### Your objective:
Retype the lines from the one containing "The image size is (517, 438)." up to and including the one containing "pyautogui.click(x=169, y=12)", with no changes.

### Data shown:
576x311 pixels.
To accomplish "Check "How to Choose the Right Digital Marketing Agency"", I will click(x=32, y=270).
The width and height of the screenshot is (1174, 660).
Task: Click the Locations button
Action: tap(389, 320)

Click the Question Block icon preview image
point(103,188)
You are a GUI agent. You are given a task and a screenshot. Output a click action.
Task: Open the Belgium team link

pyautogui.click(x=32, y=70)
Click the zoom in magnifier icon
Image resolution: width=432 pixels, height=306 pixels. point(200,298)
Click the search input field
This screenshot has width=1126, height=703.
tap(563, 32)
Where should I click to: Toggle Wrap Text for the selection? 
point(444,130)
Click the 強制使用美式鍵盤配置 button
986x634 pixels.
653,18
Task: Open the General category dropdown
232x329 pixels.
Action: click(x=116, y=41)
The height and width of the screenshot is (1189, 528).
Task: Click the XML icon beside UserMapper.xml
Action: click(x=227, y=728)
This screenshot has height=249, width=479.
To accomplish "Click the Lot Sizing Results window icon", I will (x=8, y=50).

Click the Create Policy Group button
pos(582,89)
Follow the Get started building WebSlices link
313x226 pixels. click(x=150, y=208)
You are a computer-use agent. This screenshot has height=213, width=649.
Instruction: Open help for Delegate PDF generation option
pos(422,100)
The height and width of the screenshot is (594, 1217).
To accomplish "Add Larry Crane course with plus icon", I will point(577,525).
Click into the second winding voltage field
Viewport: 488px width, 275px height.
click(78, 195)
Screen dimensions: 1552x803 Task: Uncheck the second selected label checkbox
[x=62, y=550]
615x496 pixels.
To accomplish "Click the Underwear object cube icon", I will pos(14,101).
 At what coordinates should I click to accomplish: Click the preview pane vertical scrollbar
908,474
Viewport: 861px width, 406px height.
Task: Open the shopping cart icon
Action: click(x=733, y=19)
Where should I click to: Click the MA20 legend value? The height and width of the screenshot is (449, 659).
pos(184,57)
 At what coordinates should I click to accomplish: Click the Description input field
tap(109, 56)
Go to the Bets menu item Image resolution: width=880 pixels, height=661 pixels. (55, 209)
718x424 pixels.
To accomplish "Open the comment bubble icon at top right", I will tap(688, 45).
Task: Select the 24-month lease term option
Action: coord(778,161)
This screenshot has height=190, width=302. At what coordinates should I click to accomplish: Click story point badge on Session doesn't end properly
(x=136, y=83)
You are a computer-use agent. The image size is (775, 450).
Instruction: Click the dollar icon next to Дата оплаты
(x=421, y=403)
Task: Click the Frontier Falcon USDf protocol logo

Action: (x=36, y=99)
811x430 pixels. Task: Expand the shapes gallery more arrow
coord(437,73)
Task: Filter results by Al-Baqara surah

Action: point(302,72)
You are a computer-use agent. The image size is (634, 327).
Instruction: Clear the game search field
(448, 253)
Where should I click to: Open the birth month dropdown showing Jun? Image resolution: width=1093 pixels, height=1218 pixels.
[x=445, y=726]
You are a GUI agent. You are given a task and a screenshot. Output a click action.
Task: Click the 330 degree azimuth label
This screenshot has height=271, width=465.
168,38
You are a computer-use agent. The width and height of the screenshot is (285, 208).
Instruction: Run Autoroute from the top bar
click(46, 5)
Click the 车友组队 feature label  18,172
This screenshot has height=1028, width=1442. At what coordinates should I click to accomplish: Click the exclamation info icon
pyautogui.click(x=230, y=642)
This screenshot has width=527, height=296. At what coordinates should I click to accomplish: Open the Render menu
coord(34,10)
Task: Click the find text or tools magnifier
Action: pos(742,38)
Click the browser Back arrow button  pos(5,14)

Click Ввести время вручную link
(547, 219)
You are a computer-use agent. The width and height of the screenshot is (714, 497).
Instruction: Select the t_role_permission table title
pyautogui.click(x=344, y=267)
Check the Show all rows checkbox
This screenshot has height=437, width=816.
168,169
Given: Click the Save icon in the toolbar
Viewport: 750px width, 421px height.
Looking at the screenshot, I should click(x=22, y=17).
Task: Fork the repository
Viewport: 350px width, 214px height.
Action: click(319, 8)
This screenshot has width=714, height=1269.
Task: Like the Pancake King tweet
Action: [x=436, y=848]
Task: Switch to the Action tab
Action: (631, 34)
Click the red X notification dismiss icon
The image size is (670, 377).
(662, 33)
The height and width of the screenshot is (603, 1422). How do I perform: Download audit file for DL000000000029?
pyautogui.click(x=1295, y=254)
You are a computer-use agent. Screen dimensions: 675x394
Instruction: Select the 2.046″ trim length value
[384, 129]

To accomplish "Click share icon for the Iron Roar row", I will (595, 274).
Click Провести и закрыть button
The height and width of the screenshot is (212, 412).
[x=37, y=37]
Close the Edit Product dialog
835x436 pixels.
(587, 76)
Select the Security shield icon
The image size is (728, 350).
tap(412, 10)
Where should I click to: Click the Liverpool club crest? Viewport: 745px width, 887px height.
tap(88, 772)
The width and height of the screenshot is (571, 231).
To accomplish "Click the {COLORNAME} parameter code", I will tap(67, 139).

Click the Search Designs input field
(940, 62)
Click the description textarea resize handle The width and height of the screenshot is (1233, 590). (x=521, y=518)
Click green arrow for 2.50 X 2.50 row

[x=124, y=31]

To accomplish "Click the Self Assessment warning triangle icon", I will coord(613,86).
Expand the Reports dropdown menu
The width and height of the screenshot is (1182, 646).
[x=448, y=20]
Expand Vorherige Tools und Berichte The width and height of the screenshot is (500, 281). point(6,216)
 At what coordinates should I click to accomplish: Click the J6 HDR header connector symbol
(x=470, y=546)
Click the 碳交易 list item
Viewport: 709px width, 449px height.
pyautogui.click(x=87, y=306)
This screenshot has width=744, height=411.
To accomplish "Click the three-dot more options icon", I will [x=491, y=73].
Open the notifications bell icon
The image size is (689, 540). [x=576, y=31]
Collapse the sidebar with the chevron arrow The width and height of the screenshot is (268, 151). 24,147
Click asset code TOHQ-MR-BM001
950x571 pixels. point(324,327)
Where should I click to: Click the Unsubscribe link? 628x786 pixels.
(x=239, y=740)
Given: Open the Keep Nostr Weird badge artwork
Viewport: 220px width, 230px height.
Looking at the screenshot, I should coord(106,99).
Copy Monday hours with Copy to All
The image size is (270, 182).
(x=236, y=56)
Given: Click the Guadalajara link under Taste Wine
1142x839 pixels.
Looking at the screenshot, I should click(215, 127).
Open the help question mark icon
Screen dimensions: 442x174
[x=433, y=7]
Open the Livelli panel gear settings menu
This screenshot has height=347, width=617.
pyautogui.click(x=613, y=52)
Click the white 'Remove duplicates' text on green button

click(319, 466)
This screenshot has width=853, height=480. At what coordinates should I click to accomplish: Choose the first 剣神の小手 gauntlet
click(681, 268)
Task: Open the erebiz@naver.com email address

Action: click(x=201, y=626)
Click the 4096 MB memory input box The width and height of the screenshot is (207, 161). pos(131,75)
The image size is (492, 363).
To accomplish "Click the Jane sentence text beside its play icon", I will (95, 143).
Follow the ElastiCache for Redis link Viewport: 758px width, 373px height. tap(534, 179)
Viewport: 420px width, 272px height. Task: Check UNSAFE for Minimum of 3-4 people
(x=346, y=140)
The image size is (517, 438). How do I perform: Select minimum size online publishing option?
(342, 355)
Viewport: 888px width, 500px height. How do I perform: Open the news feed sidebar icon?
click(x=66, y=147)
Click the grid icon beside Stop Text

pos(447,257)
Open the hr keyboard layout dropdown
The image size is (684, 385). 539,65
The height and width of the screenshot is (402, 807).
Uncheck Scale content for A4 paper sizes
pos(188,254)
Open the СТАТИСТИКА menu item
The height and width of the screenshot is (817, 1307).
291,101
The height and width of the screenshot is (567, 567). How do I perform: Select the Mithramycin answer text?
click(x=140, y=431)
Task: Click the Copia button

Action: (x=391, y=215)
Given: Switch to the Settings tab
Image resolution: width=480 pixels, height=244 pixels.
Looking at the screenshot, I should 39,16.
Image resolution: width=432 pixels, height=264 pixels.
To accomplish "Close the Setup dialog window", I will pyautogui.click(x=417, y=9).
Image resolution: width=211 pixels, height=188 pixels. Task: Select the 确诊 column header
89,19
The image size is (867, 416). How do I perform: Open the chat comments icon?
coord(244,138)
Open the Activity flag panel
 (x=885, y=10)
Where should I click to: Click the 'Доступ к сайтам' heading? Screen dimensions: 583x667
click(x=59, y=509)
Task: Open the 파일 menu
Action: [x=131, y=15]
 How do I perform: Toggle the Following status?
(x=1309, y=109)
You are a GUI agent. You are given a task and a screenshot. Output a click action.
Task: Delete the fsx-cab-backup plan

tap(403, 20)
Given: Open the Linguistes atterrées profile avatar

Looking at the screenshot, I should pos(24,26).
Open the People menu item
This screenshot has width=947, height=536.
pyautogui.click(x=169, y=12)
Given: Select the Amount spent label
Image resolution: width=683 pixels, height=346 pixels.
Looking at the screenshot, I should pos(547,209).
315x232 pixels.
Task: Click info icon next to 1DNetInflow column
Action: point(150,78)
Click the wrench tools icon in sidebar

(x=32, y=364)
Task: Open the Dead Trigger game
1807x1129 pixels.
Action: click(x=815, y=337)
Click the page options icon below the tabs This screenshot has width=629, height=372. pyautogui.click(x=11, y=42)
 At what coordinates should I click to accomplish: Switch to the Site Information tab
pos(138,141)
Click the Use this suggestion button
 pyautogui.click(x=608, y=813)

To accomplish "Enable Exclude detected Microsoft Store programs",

### Exercise result:
The image size is (517, 438). How do I perform: Select minimum size online publishing option?
(342, 355)
Viewport: 888px width, 500px height. How do I perform: Open the news feed sidebar icon?
click(x=66, y=147)
Click the grid icon beside Stop Text

pos(447,257)
Open the hr keyboard layout dropdown
The image size is (684, 385). 539,65
The height and width of the screenshot is (402, 807).
Uncheck Scale content for A4 paper sizes
pos(188,254)
Open the СТАТИСТИКА menu item
The height and width of the screenshot is (817, 1307).
291,101
The height and width of the screenshot is (567, 567). How do I perform: Select the Mithramycin answer text?
click(x=140, y=431)
Task: Click the Copia button

Action: (x=391, y=215)
Given: Switch to the Settings tab
Image resolution: width=480 pixels, height=244 pixels.
Looking at the screenshot, I should 39,16.
Image resolution: width=432 pixels, height=264 pixels.
To accomplish "Close the Setup dialog window", I will pyautogui.click(x=417, y=9).
Image resolution: width=211 pixels, height=188 pixels. Task: Select the 确诊 column header
89,19
The image size is (867, 416). How do I perform: Open the chat comments icon?
coord(244,138)
Open the Activity flag panel
 (x=885, y=10)
Where should I click to: Click the 'Доступ к сайтам' heading? Screen dimensions: 583x667
click(x=59, y=509)
Task: Open the 파일 menu
Action: [x=131, y=15]
 How do I perform: Toggle the Following status?
(x=1309, y=109)
You are a GUI agent. You are given a task and a screenshot. Output a click action.
Task: Delete the fsx-cab-backup plan

tap(403, 20)
Given: Open the Linguistes atterrées profile avatar

Looking at the screenshot, I should pos(24,26).
Open the People menu item
This screenshot has width=947, height=536.
pyautogui.click(x=169, y=12)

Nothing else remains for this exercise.